(PROBLEM TO WORK ON)
Take the entries below and print, exactly, the stretch from the line containing "Template #17 (321, 403)" through the line containing "Home (56, 84)", both included.

Dataset excerpts
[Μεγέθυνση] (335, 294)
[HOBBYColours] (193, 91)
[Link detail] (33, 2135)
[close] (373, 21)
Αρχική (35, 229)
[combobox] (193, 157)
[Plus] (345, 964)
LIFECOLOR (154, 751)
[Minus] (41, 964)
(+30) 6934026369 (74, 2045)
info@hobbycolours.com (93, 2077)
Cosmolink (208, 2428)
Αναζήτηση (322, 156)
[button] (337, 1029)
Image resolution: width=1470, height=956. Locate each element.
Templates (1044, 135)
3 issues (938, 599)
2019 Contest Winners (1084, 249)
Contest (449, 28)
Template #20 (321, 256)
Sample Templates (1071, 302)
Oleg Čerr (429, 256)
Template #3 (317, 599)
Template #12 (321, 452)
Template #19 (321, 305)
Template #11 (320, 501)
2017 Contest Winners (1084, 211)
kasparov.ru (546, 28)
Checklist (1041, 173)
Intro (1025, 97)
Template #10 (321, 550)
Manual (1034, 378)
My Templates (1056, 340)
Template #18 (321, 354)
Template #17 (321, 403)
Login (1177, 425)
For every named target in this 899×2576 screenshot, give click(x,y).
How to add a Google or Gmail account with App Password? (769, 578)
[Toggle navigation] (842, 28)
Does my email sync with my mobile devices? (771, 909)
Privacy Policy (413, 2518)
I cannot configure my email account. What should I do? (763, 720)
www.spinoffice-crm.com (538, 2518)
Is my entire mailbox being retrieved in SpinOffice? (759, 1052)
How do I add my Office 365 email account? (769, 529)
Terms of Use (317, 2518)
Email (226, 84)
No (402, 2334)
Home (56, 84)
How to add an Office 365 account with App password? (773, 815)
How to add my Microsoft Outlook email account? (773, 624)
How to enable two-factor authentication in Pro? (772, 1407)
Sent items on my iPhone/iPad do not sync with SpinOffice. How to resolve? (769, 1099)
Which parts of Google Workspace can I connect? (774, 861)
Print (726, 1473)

(SOLVED PROBLEM)
Template #17 (321, 403)
Login (1177, 425)
For every named target in this 899×2576 screenshot, give click(x,y).
How to add a Google or Gmail account with App Password? (769, 578)
[Toggle navigation] (842, 28)
Does my email sync with my mobile devices? (771, 909)
Privacy Policy (413, 2518)
I cannot configure my email account. What should I do? (763, 720)
www.spinoffice-crm.com (538, 2518)
Is my entire mailbox being retrieved in SpinOffice? (759, 1052)
How do I add my Office 365 email account? (769, 529)
Terms of Use (317, 2518)
Email (226, 84)
No (402, 2334)
Home (56, 84)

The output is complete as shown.